Но стоит посмотреть с другой точки зрения, и получится совершенно иной образ: Шерлок Холмс кажется не столько сверхчеловеком, сколько его противоположностью — потакающим своим желаниям, наркозависимым представителем богемы, эстетом и декадентом конца XIX века, замкнутым и отстранённым интеллектуалом, который мог бы сойти со страниц не Ницше, но Оскара Уайльда. Большую часть времени он страдает от скуки и апатии. Неясны и его предпочтения — у него было несколько друзей, кроме Ватсона, и он имел «отвращение к женщинам». Он принимает героин и кокаин (хотя лишь «семипроцентный раствор»); любит трубки, сигары и сигареты: в его неприбранной квартире в доме 221-б по Бейкер-стрит частенько стоит непроглядный дым; он неплохо играет на скрипке, правда в любое время дня и ночи; он невротичен, вял и часто уныл; в таких состояниях он проявляет себя не человеком действия и дела, а интровертным, бледным мечтателем. Но при всех своих претензиях быть холодной и расчётливой мыслящей машиной Холмс также обладает сильным артистическим и театральным характером и мог бы стать великим актёром (а также великим преступником). Он любит придавать драматичности развязкам своих дел, он наслаждается аплодисментами и почитателями, в переодеваниях он находит как профессиональную необходимость, так и личное удовольствие, гримируя и маскируя себя под другого мужчину или даже под женщину. «Вазелин — на лоб, — говорит он Ватсону в рассказе „Шерлок Холмс при смерти“, словно провозглашая декадентский манифест, — белладонну— в глаза, румяна — на скулы и плёночку пчелиного воска — на губы, всё вместе это производит весьма недурной эффект». Отчего же Шерлок Холмс находит Лондон конца XIX века попеременно и противоречиво то отупляющим, то будоражащим, и каковы обстоятельства, при которых доктор Ватсон часто наблюдает, как Холмс превращается в мгновение ока… из томного мечтателя в человека действия?

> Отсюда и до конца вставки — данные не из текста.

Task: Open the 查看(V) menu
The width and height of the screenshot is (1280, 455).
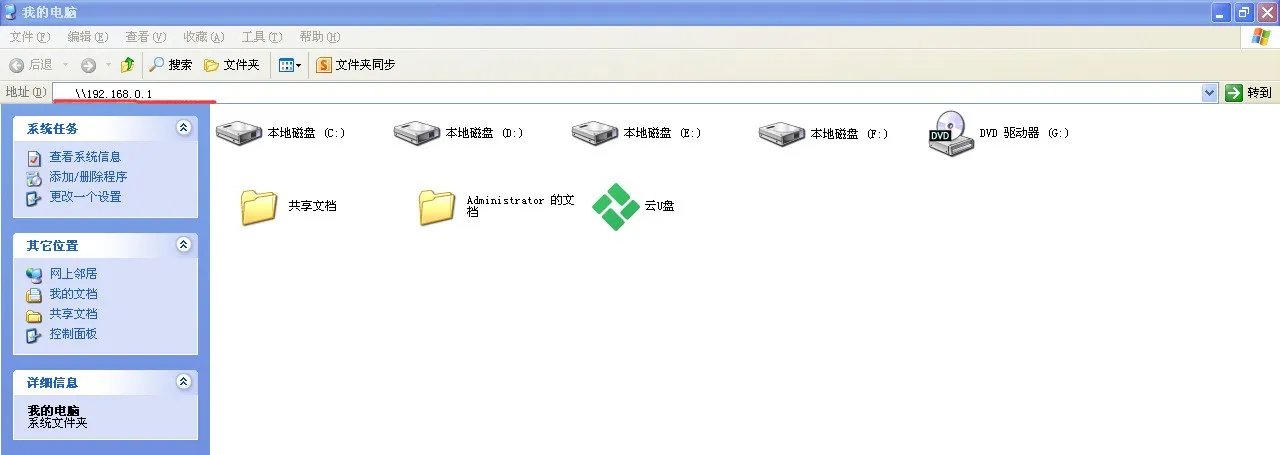Action: (x=145, y=37)
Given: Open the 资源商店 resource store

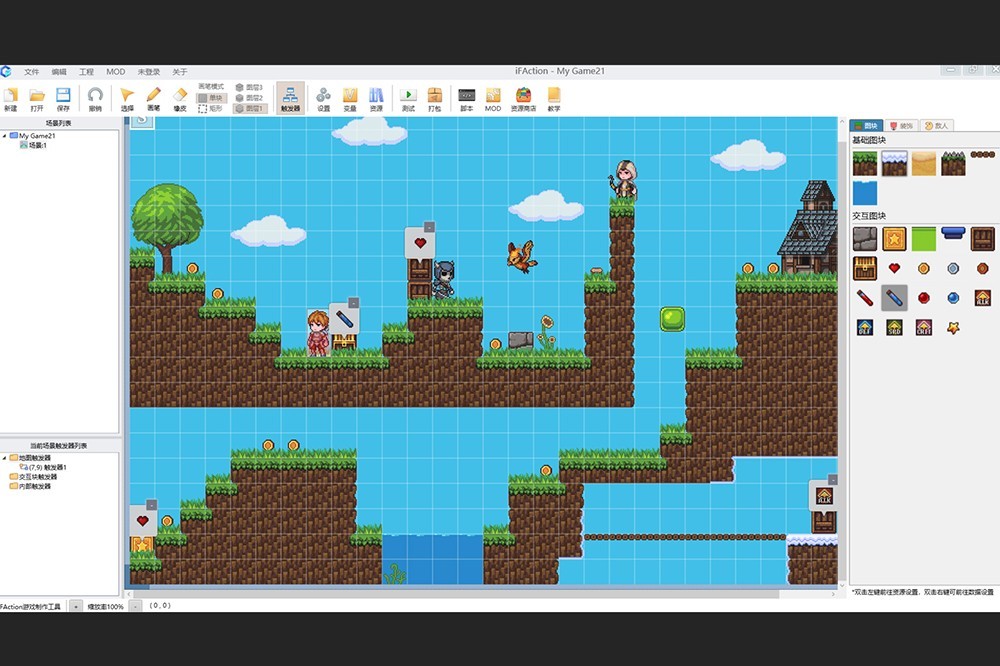Looking at the screenshot, I should click(x=523, y=97).
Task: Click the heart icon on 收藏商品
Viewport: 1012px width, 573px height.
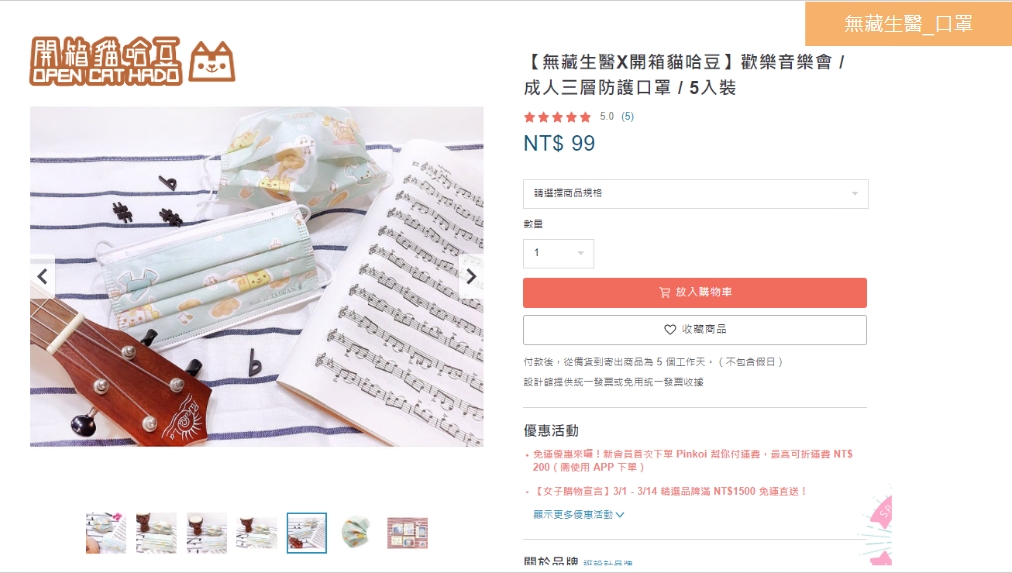Action: [670, 330]
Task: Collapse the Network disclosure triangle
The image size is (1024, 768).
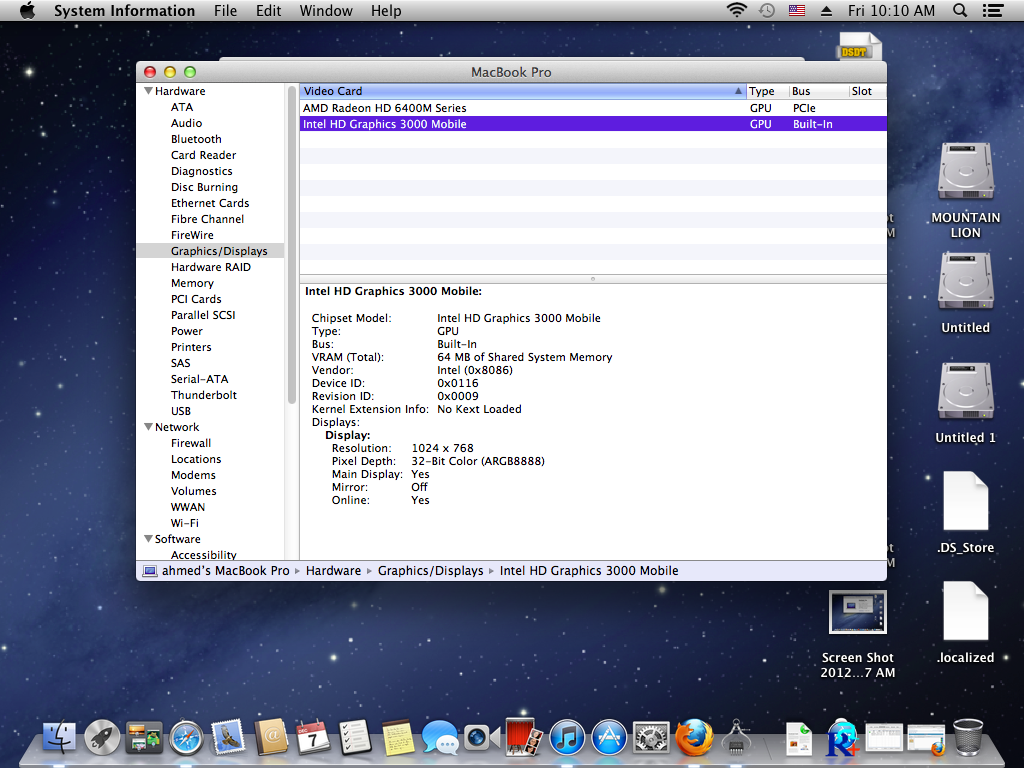Action: pos(148,427)
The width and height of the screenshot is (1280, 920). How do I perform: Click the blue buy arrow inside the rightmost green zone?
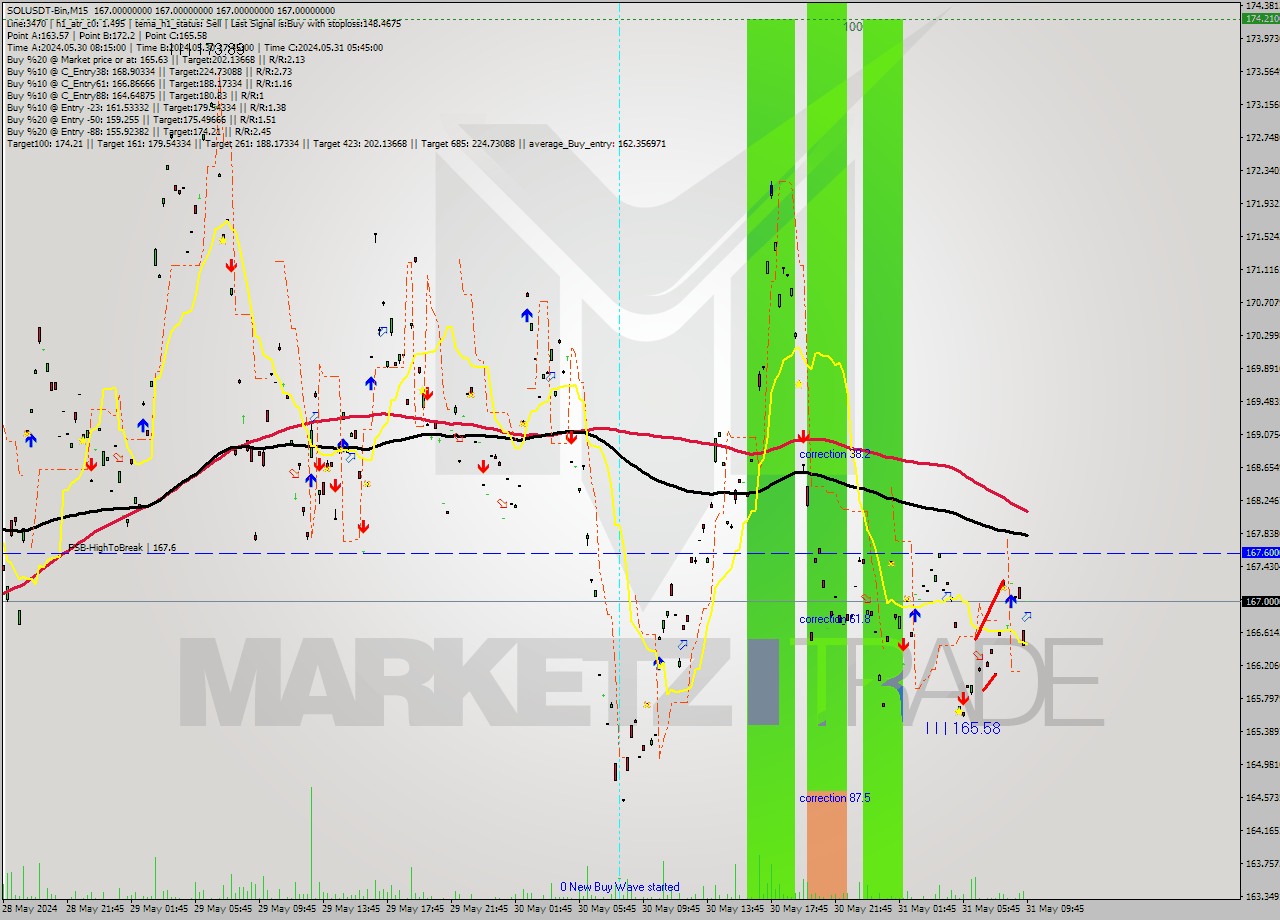[x=914, y=615]
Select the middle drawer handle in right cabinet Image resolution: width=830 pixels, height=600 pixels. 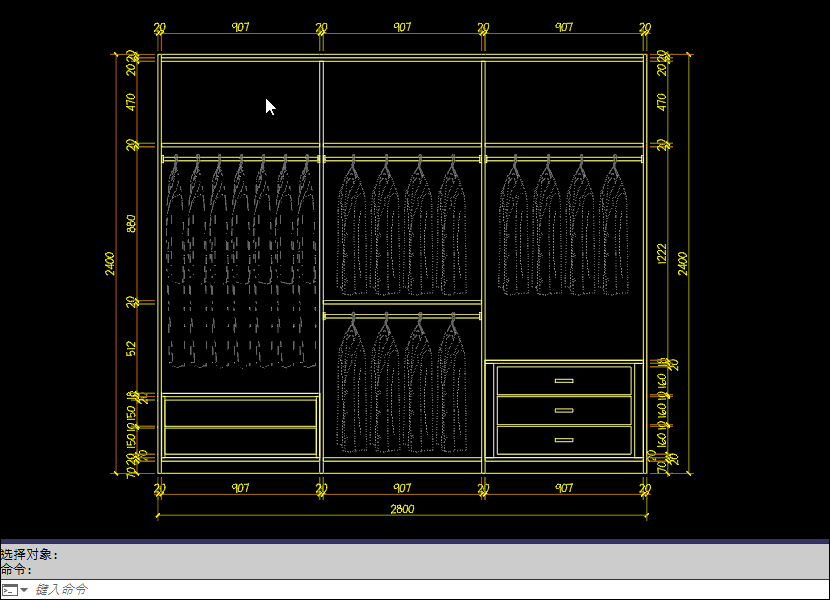coord(564,410)
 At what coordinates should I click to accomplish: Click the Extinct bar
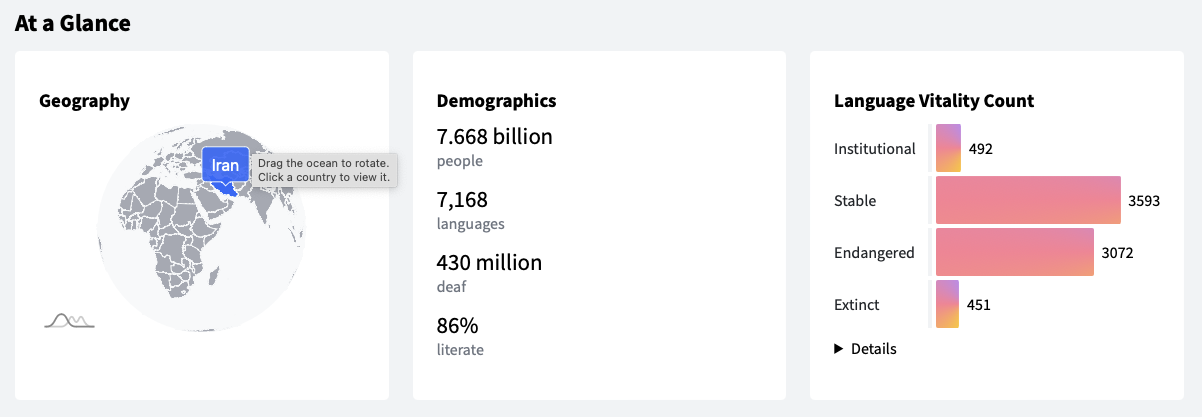tap(947, 304)
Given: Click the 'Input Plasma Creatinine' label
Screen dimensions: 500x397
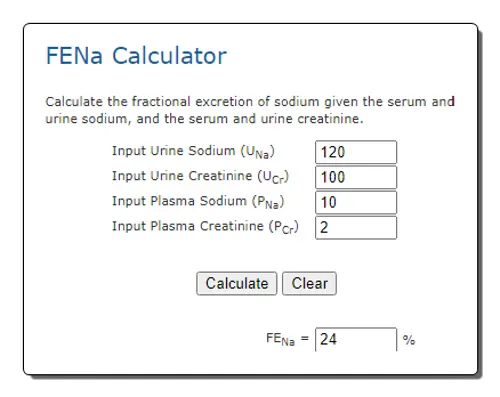Looking at the screenshot, I should click(x=205, y=227).
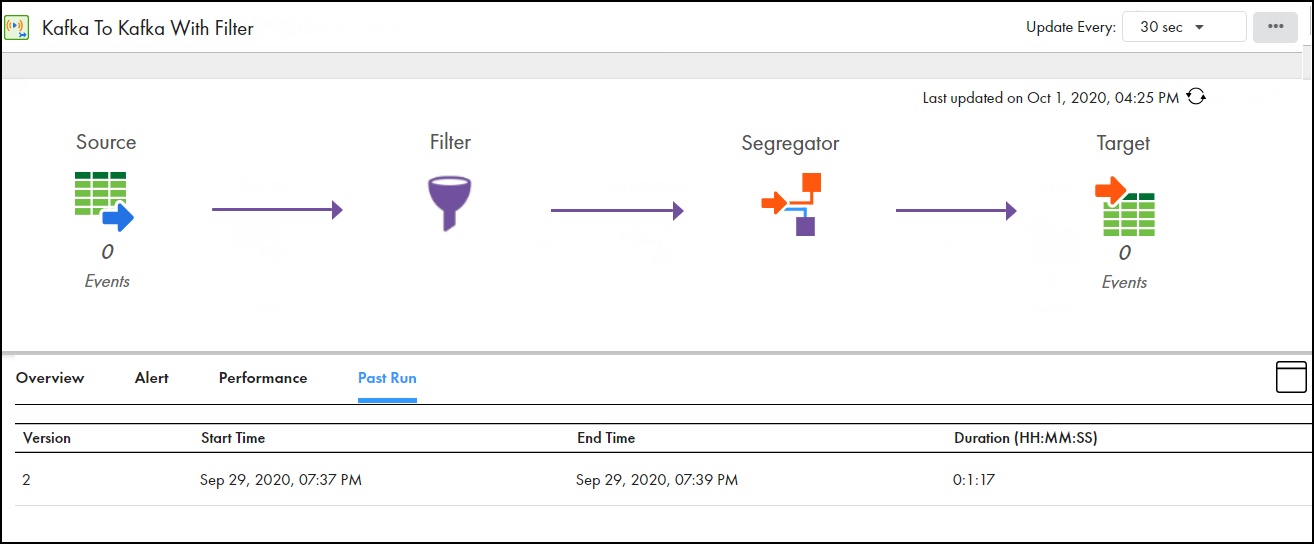The width and height of the screenshot is (1314, 544).
Task: Open the three-dots more actions menu
Action: pyautogui.click(x=1275, y=27)
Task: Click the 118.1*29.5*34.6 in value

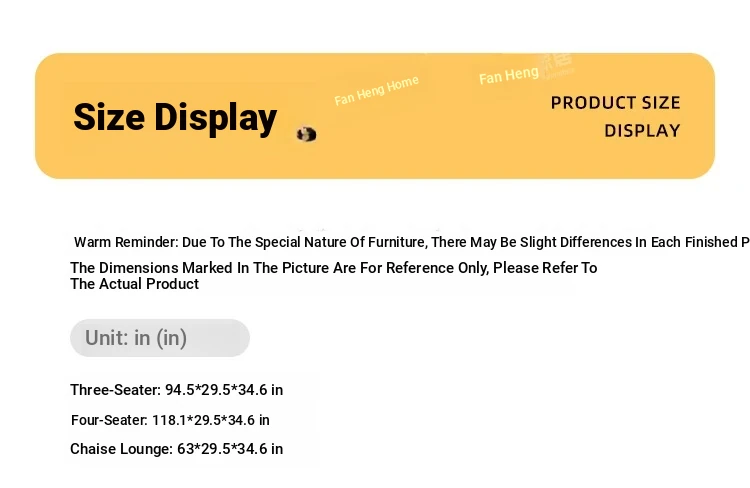Action: (x=211, y=420)
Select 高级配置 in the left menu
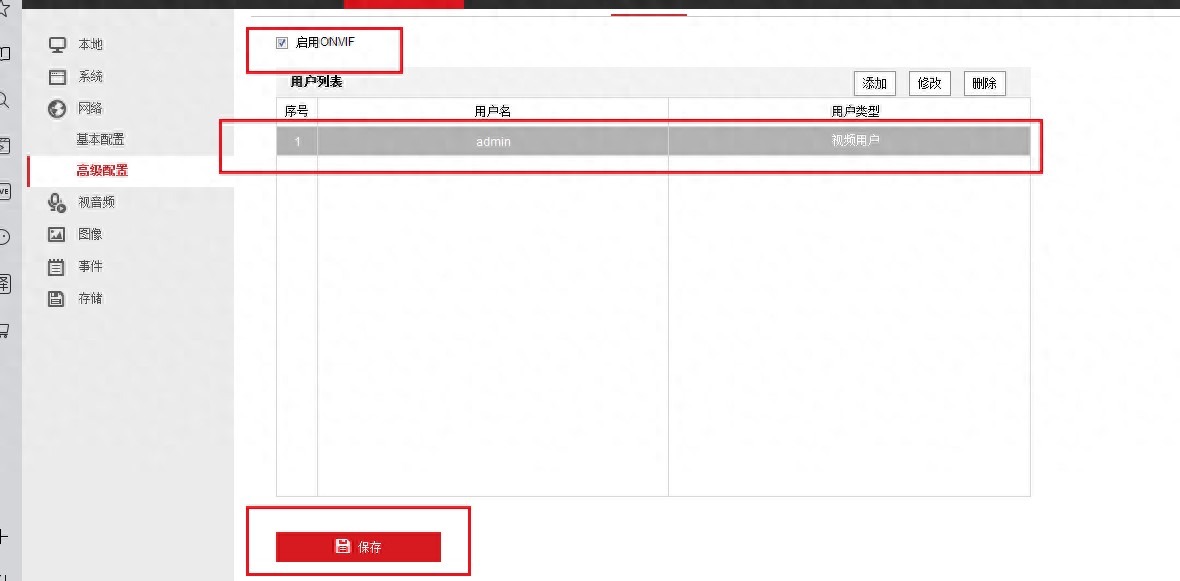The image size is (1180, 581). point(102,171)
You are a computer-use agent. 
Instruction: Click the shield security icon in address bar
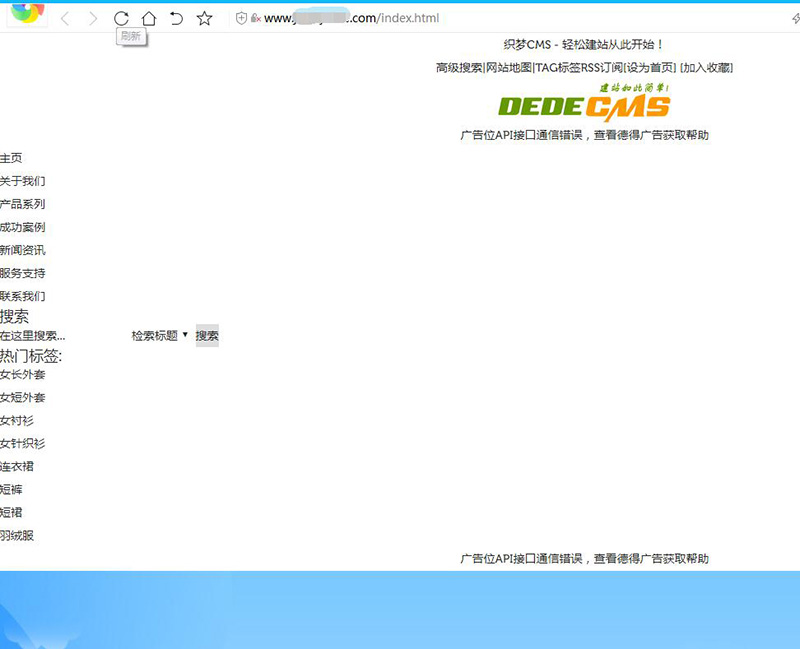pos(240,17)

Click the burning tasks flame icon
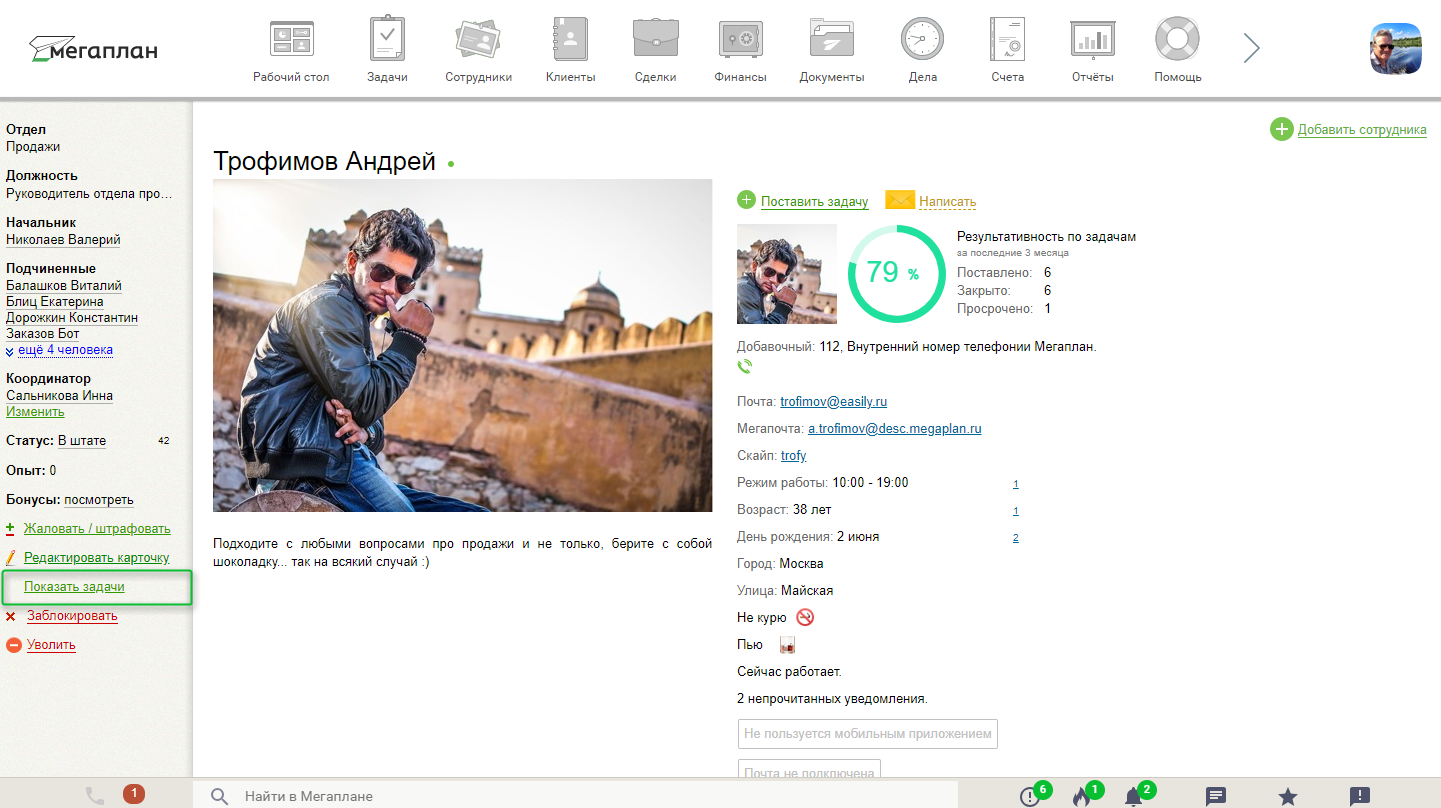click(x=1081, y=796)
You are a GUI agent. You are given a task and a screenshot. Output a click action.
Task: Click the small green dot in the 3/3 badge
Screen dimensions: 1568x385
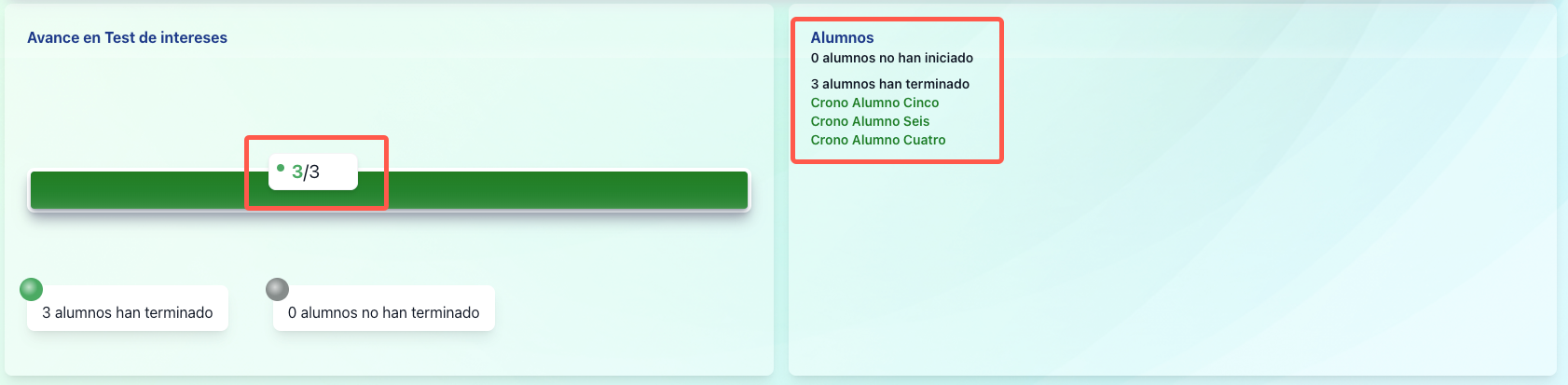coord(281,168)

Уличный торговец шербетом и водой, Чипсайд, 1893, Пол Мартин.
На первый взгляд ответ на эти вопросы очевиден: на протяжении 1880-х и 1890-х годов «тёмные джунгли» криминального Лондона считались уникально массовым и непревзойденно масштабным средоточием нищеты, опасности, зла и преступлений, что открывало перед Холмсом широкие следственные и криминологические возможности, которых бы он никогда не нашёл в «застойных» провинциях, в Глазго или Кардиффе, Бирмингеме или Бристоле, или в любом другом европейском городе или континентальной столице. Поэтому желание первого в мире консультирующего детектива осесть в первом городе мира вполне понятно. «Он любил находиться, — как доктор Ватсон наблюдает в начале „Постоянного пациента“, — в центре пятимиллионного города, оплетая его своей сетью и циркулируя по ней, реагируя на каждый незначительный слух или подозрение, на нераскрытое преступление». «В этом грандиозном человеческом рое, — в другой раз говорит Холмс своему верному другу, — возможно ожидать любых комбинаций событий». Но на практике, и довольно часто, высокие ожидания Холмса оставались неоправданными: полиция усиливалась, преступность ослабевала, и несмотря на то, что охочая до сенсаций пресса утверждала обратное, Лондон становился всё более безопасным городом, насильственная преступность сокращалась, нарушения в основном не выходили за рамки мелких масштабов и, как и проституция, касались в основном рабочего класса. Поэтому Холмс постоянно сокрушается, что, невзирая на все его надежды и намерения, порой ему бывает совершенно нечего делать. «В наши дни, — постоянно жалуется он, — нет ни преступлений, ни преступников»; «человек — или, по крайней мере, — преступный человек потерял всякую находчивость и оригинальность»; «дерзость и романтика, похоже, навсегда покинули преступный мир». Преступление было «банальным» (ключевое слово), это означало, что жизнь становилась банальной, и вместо интересных сложных дел попадались просто «какие-то неуклюжие злодеяния, с мотивами столь прозрачными, что даже в Скотленд-Ярде видят всё насквозь».